═════ EXCERPT
Strange issue with Nagios stopping
Posted: Fri Sep 08, 2017 5:12 am
Over the past few weeks we have experienced times when Nagios just stops running.
Can't tie it down to anything, nothing on the Nagios server has been updated or installed.
The only thing that we have done is add new hosts and service checks.
When it stops with can take a few attempts to get it back up and running.
We start it and it runs maybe for a minute or so and the dies again.
There is nothing in the log file to indicate why it has stopped.
Has anyone ever seen this?
Is there any logging i can put in place to see why it does it?
Specs are:
Nagios 4.3.2 core
gearmand-0.25-1
Nagvis 1.8.5
Livestatus 1.2.7i3p2
Running on a VM, which it has been running on for over 2 years now.
64G RAM
6 x CPU
I have checked the config files using the -v switch with nagios and there are no errors and no warnings.
###
Running pre-flight check on configuration data...
Checking objects...
Checked 18167 services.
Checked 2554 hosts.
Checked 359 host groups.
Checked 63 service groups.
Checked 140 contacts.
Checked 40 contact groups.
Checked 345 commands.
Checked 33 time periods.
Checked 0 host escalations.
Checked 0 service escalations.
Checking for circular paths...
Checked 2554 hosts
Checked 0 service dependencies
Checked 0 host dependencies
Checked 33 timeperiods
Checking global event handlers...
Checking obsessive compulsive processor commands...
Checking misc settings...
══════════
OBJECTIVE 1 >> Transcribe the stretch of the Nagios thread from "Strange issue with" through "the dies again.".
OBJECTIVE 2 >> Repeat word for word the stretch of the records from the line containing "Task: Click the 51.80 ± 9.62 cell" through the end of the records.
The Nagios thread and the records have no connection to each other.
═════ ENTRIES
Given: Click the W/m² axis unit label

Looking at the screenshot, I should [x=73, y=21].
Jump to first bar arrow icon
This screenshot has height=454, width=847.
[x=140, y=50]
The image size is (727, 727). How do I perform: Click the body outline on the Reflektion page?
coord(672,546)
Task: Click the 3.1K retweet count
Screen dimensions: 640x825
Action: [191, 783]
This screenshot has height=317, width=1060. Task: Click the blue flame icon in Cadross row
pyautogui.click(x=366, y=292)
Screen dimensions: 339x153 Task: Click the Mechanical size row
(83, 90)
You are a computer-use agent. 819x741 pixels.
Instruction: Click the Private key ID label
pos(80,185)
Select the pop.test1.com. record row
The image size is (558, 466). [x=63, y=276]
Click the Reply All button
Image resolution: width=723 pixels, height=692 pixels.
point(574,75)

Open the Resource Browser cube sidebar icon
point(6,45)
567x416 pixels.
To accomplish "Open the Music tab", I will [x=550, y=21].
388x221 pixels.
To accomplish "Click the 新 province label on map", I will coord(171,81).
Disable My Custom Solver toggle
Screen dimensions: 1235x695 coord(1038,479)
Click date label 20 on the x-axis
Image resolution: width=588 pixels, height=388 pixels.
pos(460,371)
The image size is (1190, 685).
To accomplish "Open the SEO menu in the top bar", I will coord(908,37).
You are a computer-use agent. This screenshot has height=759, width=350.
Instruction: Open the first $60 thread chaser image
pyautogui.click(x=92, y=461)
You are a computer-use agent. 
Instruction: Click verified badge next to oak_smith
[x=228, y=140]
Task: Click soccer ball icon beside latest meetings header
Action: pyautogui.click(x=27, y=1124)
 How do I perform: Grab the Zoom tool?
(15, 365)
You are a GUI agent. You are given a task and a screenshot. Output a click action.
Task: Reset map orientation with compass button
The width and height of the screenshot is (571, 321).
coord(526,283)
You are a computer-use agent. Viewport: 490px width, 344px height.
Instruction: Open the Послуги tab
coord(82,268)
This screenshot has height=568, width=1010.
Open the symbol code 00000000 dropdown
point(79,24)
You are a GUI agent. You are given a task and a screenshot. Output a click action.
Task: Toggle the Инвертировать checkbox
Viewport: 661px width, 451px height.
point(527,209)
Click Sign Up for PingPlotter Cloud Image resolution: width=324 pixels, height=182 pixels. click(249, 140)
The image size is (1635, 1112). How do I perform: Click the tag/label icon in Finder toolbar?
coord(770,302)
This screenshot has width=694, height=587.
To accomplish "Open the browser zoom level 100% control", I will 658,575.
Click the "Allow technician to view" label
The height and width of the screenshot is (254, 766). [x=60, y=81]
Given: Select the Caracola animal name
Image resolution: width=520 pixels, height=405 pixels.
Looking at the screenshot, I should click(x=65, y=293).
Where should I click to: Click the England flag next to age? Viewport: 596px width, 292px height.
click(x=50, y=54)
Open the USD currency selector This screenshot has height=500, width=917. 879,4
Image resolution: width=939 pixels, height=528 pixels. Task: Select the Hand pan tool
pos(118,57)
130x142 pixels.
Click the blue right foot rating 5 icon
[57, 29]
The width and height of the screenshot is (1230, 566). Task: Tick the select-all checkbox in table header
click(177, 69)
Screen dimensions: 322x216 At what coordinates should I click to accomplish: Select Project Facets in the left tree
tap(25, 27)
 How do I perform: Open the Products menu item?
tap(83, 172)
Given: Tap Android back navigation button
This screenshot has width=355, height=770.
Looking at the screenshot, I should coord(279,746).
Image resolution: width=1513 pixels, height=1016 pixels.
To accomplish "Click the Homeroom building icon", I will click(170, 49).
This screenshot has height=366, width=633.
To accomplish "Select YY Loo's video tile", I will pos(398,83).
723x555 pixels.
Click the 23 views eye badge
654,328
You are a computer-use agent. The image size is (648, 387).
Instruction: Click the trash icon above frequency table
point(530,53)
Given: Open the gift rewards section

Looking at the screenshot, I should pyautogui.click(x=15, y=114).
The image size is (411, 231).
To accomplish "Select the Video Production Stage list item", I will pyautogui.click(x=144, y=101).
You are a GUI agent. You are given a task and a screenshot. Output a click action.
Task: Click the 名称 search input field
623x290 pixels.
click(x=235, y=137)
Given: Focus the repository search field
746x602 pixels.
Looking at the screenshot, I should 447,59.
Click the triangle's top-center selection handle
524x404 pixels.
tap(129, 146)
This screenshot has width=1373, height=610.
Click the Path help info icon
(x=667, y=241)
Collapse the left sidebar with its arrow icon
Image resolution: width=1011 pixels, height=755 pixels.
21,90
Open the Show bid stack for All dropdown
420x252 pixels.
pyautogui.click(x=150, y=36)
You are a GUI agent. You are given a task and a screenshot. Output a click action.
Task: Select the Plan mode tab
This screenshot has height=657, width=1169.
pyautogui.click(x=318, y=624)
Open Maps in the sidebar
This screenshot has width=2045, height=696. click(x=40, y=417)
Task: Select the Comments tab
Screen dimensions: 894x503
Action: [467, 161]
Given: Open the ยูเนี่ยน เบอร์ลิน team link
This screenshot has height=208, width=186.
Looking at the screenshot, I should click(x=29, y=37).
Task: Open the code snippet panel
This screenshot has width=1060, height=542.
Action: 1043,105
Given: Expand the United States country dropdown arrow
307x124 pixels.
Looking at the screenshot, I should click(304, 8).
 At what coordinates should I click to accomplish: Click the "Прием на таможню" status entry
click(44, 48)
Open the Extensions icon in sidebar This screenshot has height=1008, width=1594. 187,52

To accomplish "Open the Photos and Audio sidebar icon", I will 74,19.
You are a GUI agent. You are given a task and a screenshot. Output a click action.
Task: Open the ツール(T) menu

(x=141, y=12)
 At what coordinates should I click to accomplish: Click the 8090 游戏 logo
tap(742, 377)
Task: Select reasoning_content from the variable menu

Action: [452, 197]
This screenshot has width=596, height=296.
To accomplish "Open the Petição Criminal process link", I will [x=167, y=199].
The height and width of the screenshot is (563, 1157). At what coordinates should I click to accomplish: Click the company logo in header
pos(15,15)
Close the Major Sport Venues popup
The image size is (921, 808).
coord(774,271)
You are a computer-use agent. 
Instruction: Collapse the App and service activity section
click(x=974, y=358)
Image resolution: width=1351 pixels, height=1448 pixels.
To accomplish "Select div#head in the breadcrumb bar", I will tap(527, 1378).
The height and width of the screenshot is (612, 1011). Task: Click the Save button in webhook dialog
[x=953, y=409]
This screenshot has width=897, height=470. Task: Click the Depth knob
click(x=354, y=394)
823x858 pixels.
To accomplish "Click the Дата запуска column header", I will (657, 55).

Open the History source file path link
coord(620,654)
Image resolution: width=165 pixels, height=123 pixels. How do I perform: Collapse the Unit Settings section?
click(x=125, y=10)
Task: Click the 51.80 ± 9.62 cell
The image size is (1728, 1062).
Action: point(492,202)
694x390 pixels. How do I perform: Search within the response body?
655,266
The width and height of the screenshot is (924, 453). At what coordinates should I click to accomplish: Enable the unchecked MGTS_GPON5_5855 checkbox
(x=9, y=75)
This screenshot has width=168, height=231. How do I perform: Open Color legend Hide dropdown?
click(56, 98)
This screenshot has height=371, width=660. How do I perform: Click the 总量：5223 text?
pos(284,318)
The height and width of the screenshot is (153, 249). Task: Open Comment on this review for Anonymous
══════════
EXERCISE RESPONSE 1 >>
Strange issue with Nagios stopping
Posted: Fri Sep 08, 2017 5:12 am
Over the past few weeks we have experienced times when Nagios just stops running.
Can't tie it down to anything, nothing on the Nagios server has been updated or installed.
The only thing that we have done is add new hosts and service checks.
When it stops with can take a few attempts to get it back up and running.
We start it and it runs maybe for a minute or so and the dies again.

EXERCISE RESPONSE 2 >>
Task: Click the 51.80 ± 9.62 cell
The image size is (1728, 1062).
Action: point(492,202)
694x390 pixels. How do I perform: Search within the response body?
655,266
The width and height of the screenshot is (924, 453). At what coordinates should I click to accomplish: Enable the unchecked MGTS_GPON5_5855 checkbox
(x=9, y=75)
This screenshot has width=168, height=231. How do I perform: Open Color legend Hide dropdown?
click(56, 98)
This screenshot has height=371, width=660. How do I perform: Click the 总量：5223 text?
pos(284,318)
The height and width of the screenshot is (153, 249). Task: Open Comment on this review for Anonymous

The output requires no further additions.